Recorded data:
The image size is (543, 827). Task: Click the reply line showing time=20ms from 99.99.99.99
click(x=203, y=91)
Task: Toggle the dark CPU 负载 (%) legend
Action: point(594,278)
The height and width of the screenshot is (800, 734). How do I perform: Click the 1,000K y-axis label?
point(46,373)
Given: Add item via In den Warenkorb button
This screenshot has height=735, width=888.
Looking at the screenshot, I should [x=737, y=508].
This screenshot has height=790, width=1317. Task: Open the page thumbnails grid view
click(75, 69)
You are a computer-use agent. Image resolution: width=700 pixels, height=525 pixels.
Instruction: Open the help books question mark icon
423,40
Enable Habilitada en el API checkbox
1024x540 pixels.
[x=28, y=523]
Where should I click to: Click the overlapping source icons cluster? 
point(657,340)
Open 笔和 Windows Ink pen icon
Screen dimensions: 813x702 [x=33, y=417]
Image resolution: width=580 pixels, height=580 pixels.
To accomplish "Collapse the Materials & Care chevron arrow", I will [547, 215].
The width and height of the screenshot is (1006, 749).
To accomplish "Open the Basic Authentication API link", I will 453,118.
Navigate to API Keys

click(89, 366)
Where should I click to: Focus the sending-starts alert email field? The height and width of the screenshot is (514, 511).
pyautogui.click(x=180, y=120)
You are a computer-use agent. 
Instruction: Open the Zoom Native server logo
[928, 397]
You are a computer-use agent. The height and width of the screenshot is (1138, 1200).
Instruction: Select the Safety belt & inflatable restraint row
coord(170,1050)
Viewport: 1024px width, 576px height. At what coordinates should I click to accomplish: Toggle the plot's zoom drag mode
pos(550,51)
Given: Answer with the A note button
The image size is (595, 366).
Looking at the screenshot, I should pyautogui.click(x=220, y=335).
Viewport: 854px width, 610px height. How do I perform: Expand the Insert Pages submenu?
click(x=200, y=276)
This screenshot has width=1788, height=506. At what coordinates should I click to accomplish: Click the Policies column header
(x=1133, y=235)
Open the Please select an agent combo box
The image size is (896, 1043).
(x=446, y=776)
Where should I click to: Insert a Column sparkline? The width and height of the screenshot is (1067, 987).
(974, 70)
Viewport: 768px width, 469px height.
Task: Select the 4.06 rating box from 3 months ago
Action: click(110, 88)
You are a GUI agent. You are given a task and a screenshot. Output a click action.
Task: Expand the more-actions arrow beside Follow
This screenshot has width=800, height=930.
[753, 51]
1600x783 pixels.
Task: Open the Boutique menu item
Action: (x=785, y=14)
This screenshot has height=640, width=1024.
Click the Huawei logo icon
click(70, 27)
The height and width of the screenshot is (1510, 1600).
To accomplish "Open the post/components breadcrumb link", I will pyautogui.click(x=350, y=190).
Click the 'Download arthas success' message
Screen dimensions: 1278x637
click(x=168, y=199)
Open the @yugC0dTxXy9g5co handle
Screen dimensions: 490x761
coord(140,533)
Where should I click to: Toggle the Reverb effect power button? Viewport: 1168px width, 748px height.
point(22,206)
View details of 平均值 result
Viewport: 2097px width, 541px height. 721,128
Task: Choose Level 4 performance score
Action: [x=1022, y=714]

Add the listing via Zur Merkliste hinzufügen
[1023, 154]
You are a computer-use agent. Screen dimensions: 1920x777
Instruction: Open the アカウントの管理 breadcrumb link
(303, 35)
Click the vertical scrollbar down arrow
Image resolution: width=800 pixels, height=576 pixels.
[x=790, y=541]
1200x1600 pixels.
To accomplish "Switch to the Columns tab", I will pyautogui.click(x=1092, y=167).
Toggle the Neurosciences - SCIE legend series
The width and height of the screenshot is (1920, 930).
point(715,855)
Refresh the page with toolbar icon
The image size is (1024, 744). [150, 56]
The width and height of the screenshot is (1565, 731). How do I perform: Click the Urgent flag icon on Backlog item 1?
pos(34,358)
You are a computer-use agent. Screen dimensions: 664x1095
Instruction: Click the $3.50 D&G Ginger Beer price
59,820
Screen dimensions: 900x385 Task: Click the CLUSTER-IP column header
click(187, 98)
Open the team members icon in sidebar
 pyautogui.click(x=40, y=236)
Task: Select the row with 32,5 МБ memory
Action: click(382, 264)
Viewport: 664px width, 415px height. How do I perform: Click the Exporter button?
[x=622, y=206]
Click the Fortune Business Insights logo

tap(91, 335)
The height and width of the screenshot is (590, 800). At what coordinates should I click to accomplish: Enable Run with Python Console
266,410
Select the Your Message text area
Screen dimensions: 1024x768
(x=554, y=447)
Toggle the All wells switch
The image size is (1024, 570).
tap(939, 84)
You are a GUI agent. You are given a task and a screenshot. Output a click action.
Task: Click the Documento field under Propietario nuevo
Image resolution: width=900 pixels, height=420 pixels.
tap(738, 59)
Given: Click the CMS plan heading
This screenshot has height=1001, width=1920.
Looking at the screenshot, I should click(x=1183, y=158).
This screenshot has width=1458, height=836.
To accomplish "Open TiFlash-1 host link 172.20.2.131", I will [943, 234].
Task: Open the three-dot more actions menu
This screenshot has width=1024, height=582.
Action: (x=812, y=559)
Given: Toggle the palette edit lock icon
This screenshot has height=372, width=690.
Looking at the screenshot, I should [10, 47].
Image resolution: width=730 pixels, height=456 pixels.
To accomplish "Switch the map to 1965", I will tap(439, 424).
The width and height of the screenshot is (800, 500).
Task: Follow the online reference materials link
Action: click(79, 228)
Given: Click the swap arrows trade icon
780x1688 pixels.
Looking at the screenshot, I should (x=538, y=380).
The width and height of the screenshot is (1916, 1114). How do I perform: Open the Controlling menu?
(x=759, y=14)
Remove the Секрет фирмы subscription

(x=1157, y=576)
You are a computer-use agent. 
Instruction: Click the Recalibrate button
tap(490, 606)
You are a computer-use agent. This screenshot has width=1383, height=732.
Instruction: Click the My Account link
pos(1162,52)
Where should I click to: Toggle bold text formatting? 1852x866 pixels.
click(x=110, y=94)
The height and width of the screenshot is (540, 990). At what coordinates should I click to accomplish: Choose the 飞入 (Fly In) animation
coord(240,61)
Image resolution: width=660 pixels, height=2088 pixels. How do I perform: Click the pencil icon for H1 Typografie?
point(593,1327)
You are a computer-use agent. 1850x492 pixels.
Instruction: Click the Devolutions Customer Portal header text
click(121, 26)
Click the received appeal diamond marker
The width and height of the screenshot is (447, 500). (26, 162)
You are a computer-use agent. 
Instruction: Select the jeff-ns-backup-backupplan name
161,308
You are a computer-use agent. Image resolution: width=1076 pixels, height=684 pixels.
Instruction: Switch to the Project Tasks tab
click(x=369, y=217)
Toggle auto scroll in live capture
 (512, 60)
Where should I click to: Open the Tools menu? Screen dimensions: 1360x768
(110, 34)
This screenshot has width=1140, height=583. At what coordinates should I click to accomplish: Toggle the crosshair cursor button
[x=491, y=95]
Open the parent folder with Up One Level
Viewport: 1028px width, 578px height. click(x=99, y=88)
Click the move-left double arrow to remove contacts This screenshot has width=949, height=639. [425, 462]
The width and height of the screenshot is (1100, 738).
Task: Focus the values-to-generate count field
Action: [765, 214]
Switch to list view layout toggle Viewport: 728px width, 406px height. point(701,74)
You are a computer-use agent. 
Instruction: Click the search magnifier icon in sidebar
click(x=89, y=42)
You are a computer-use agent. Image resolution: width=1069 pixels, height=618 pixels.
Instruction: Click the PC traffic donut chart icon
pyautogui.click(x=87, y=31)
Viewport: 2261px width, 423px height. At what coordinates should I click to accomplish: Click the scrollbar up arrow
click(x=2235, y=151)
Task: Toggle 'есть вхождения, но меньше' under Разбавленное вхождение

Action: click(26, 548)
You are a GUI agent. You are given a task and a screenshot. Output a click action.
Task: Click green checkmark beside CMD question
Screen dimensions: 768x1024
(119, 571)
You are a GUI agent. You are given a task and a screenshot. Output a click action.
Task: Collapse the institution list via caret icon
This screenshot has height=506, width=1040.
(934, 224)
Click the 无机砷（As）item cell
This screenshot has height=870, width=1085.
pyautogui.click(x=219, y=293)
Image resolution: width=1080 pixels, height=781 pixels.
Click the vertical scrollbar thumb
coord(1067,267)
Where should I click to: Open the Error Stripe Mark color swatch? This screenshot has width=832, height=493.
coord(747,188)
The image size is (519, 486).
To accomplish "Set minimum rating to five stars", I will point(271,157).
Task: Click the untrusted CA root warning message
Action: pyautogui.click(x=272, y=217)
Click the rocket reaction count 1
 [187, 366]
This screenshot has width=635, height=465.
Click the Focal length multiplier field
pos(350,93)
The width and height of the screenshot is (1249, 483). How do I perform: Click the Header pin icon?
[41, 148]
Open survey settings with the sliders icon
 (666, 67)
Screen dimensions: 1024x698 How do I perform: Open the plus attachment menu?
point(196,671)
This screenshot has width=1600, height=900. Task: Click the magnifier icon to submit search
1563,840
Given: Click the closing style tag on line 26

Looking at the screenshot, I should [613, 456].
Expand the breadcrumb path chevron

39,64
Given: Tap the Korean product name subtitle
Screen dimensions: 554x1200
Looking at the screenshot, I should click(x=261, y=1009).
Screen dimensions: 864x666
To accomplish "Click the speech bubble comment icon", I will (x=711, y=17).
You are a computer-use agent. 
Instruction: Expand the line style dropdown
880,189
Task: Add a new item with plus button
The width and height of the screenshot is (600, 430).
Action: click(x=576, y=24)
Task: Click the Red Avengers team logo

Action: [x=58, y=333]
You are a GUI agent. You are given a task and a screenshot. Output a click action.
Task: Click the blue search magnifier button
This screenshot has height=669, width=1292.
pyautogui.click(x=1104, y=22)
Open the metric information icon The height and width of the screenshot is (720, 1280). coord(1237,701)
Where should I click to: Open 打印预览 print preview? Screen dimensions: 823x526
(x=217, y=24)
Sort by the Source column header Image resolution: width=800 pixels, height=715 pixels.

Exercise prompt: Working from the listing above, pick out every line that has "Collapse" and copy it.

Exercise response:
To accomplish "Collapse the Materials & Care chevron arrow", I will [547, 215].
Task: Collapse the institution list via caret icon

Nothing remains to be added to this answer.